On July 23, 2019, the Securities and Exchange Commission ("SEC") Office of Compliance Inspections and Examinations ("OCIE") released a risk alert reminding registered investment adviser (“RIA”) firms to consider the risks associated with hiring and employing staff members with disciplinary histories and to design policies and procedures that will properly address those risks. This risk alert is a result of a series of examinations conducted in 2017 that, according to OCIE, “assess the oversight practices of SEC-registered investment advisers (‘advisers’) that previously employed, or currently employ, any individual with a history of disciplinary events (‘Supervision Initiative’ or ‘Initiative’).” This series of examinations resulted in numerous observations of deficiencies primarily related to compliance and disclosure issues including undisclosed conflicts of interest.
Specific to Disciplinary History
OCIE’s observations of deficiencies specific to disciplinary history primarily fell into two categories: full and fair disclosures and effective compliance programs. Deficiencies cited related to disclosure were primarily due to the inadequate disclosure of disciplinary events. OCIE examiners noted that RIA firms commonly:
1) Omitted material disclosures regarding disciplinary histories of certain supervised persons or the adviser itself.
2) Included incomplete, confusing, or misleading information regarding disciplinary events.
3) Did not timely update and deliver disclosure documents to clients, such as updating Form ADV for new disciplinary events of supervised persons reported on CRD (e.g., Form U5s).
Furthermore, the staff observed that firm’s policies and procedures were not designed in a way that properly addressed the risks associated with hiring and employing individuals with disciplinary histories. As stated in the risk alert:
For example, advisers did not have processes reasonably designed to identify:
1) Whether the supervised persons’ self-attestations regarding disciplinary events completely and accurately described those events. For example, some self-attestations contained information that did not fully or clearly describe the disciplinary events.
2) Whether the supervised persons’ self-attestations that they were not the subject of reportable events or recent bankruptcies was in fact the case. For example, some supervised persons reported incorrectly to the adviser that they were not the subject of any reportable events during the reporting period or did not report information regarding recent bankruptcies.
Compliance and Supervision
The OCIE staff found that many advisers were not properly documenting the responsibilities of or outlining the expectations of the firm’s supervised persons. OCIE gave examples of observed non-compliant practices by advisors including failing to:
1) Oversee whether fees charged by supervised persons were disclosed or assess whether the services clients paid for were performed.
2) Have advertising policies and procedures that provided sufficiently specific guidance to supervised persons who prepared their own advertising materials and websites.
3) Include reviewing activities of supervised persons, including supervised persons with disciplinary histories, working from remote locations as part of its monitoring activities.
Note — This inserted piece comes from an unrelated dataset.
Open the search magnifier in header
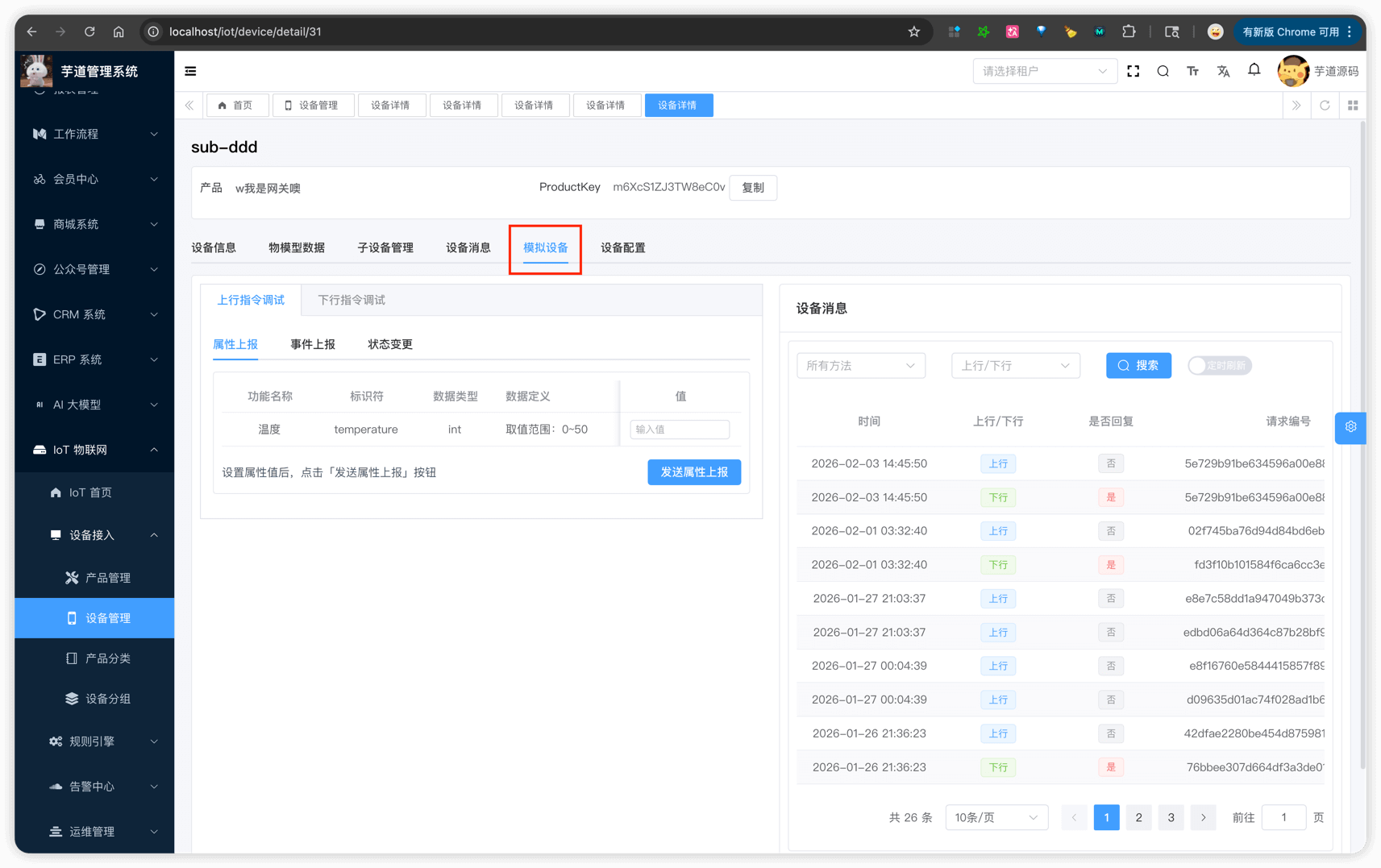 (x=1163, y=71)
In regards to deficiencies found related to oversight, although certain supervised persons were assigned certain responsibilities as part of firms' compliance policies and procedures, often RIA firms did not confirm that they were executed as outlined. On the other hand, if these duties were performed as described, often they were not documented according to firms' policies and procedures. These responsibilities included key compliance duties such as monitoring the appropriateness of client types and maintaining accurate books and records. “For example, although outlined within the advisers’ policies and procedures, the firms did not review whether at account opening the type of account selected was appropriate (e.g., wrap fee versus separately managed account), document that an assessment of the type of account took place, or document the factors considered in making these assessments,” OCIE states.
Further related to policies and procedures, advisers often had written policies and procedures that were inconsistent with their actual business practices. The risk alert states that, “Areas of inconsistent compliance practices most frequently cited by the staff involved those addressing commissions, fees, and expenses (e.g., solicitation fees, management fees, compensation related to hiring personnel, and oversight of firm compensation practices, including such practices within branch offices).” In addition, annual compliance reviews were found to be insufficient due to improper documentation and the failure to conduct a sufficient risk assessment.
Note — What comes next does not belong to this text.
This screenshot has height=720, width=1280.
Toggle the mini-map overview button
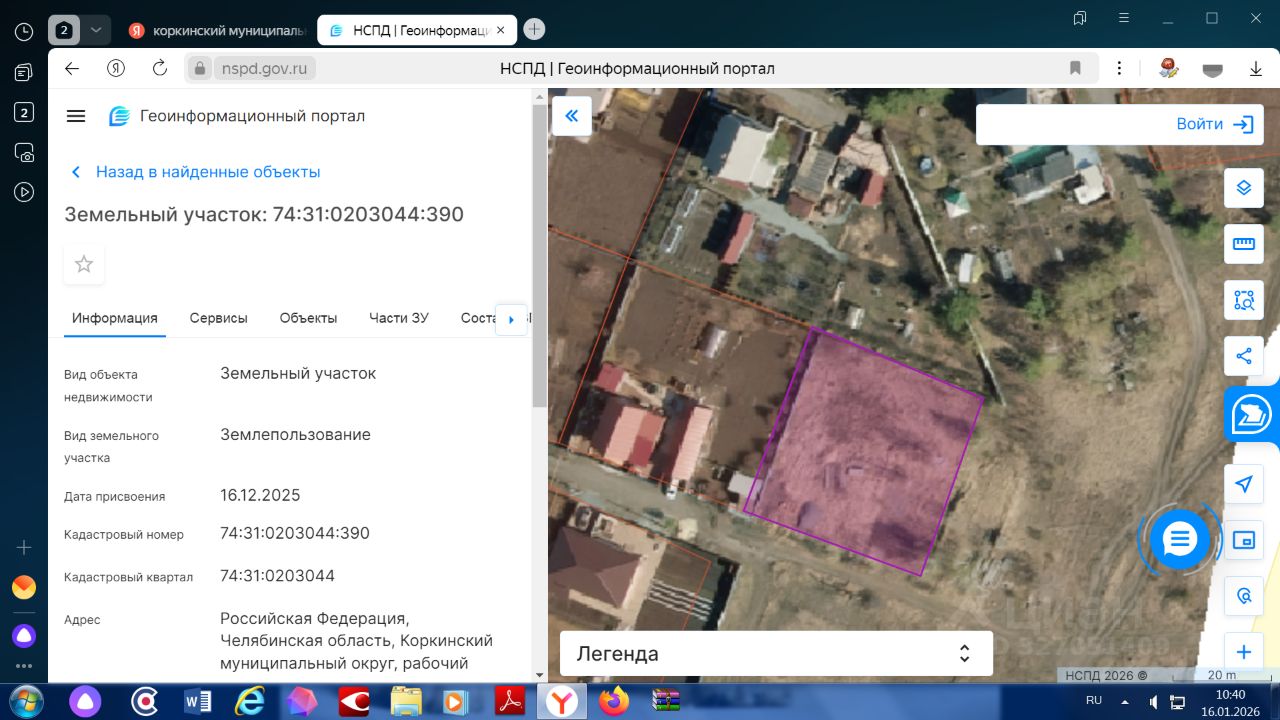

Disclosure of Conflicts of Interests
Undisclosed compensation arrangements resulted in conflicts of interests that, "could have impacted the impartiality of the advice the supervised persons gave to their clients. For example,
1) Forgivable loans were made to the advisers or their supervised persons, the terms of which were contingent upon certain client-based incentives that may have unduly influenced the investment decision-making process, resulted in higher fees and expenses for the affected clients, or both.
2) Supervised persons were required to incur all transaction-based charges associated with executing client transactions, which created incentives for the supervised persons to trade less frequently on behalf of their clients.
Ways to Improve Compliance
OCIE concludes the risk alert by offering compliance considerations that firms should take into account when hiring employing persons with a disciplinary history. Among other things, those considerations include properly designed policies and procedures, due diligence practices when hiring, heightened supervision practices, and oversight of remote employees. While this risk alert was primarily focused on firms employing staff members with past disciplinary issues, all RIA firm principals and Chief Compliance Officers should review the risk alert in more detail as it applies to common employee supervision issues across all types of advisory firms.